__Texto__.
---+---

Milenio

DE NIRO EN SUS 70

- POR HÉCTOR RIVERA*

Robert de Niro llegó a los 70 hace unos días, el 17 de agosto. Algún idiota aprovechó la ocasión para difundir la noticia de su muerte en una página de internet. Otros recordaron la fecha en los medios y elogiaron sus trabajos cinematogr­áficos. Pero muchos, los más sesudos, pusieron énfasis en lo que parece ser el ocaso de su carrera actoral. Se preguntan por qué diablos uno de los mejores actores de la industria fílmica estadunide­nse, el memorable Travis Bickle de Taxi Driver, el decadente boxeador Jake La Motta de El toro salvaje y el joven Corleone de El padrino, lleva rato aceptando papeles en comedias más o menos baratas, thrillers fallidos y hasta en películas infantiles.

Hace 10 años, cuando tenía 60 y sin darle muchas vueltas al asunto comenzaba a asumir que su vida profesiona­l se encaminaba hacia una suerte de desastre definido tal vez por el inevitable envejecimi­ento, dijo sin pena en el curso de una entrevista que haría lo que fuera con tal de trabajar. Dijo también que se sentía feliz y afortunado por todo lo que había hecho y porque podía seguir haciéndolo y cobrando bien por trabajar en lo que le gusta. Hablaba en pasado, como si enfrentara el tramo final de su trayecto existencia­l. Nunca se quejó del sistema hollywoode­nse, que no sabe aprovechar a sus talentos maduros, empeñado en la fabricació­n de caras y cuerpos jóvenes y bonitos, a espaldas del talento.

---+---

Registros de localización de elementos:
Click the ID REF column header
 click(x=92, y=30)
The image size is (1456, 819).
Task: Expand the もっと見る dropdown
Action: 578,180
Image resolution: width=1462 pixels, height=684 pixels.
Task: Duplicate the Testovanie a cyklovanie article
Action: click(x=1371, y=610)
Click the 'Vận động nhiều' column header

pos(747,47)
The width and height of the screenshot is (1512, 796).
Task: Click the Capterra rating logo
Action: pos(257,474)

---+---

__Conjunto de tareas__.
1. Indica si cada afirmación concuerda con el texto sobre Robert de Niro y cita las palabras del texto que lo deciden: (a) De Niro cumplió 70 años el 17 de agosto. (b) De Niro se quejó del sistema de Hollywood. (c) A los 60 años, De Niro declaró en una entrevista que haría cualquier cosa con tal de trabajar.
2. Escribe la continuación del texto sobre Robert de Niro a partir de su última oración.
Los registros no tienen ningún papel aquí.

__Respuestas dadas__.
1.
(a) Sí: "Robert de Niro llegó a los 70 hace unos días, el 17 de agosto."
(b) No: "Nunca se quejó del sistema"
(c) Sí: "dijo sin pena en el curso de una entrevista que haría lo que fuera con tal de trabajar."

2.
Como sea, siempre es difícil para cualquiera seguir siendo el mismo toda la vida, con el mismo rostro y con la misma energía. También para quienes le han seguido en las pantallas cinematogr­áficas es difícil aceptar la vejez o la decadencia, que no siempre van juntas, de alguien que han admirado y respetado largamente. Un crítico de cine europeo acaba de decir que antes pagaba por verlo, pero que ahora pagaría por no verlo. Habría que ver por dentro el alma de De Niro, lo que habrá soportado, lo que habrá tragado, lo que habrá pensado.

De Niro no es fruto del mismo árbol donde creció un actor como el sueco Max von Sydow, actor fetiche de Ingmar Bergman en su juventud, que acabó haciendo cuanta película le ofrecieron sin ensuciarse la ropa. Lo que sea y donde sea, para bien o para mal. De Niro en cambio se hizo a la sombra de esa misma marca hollywoode­nse que cobija a los jóvenes y bonitos y los bota a la basura en cuanto les aparece la primera arruga en el rostro. Y sí, lo que le ha dado fama y fortuna es su trabajo de juventud. Y lo sabe sin duda.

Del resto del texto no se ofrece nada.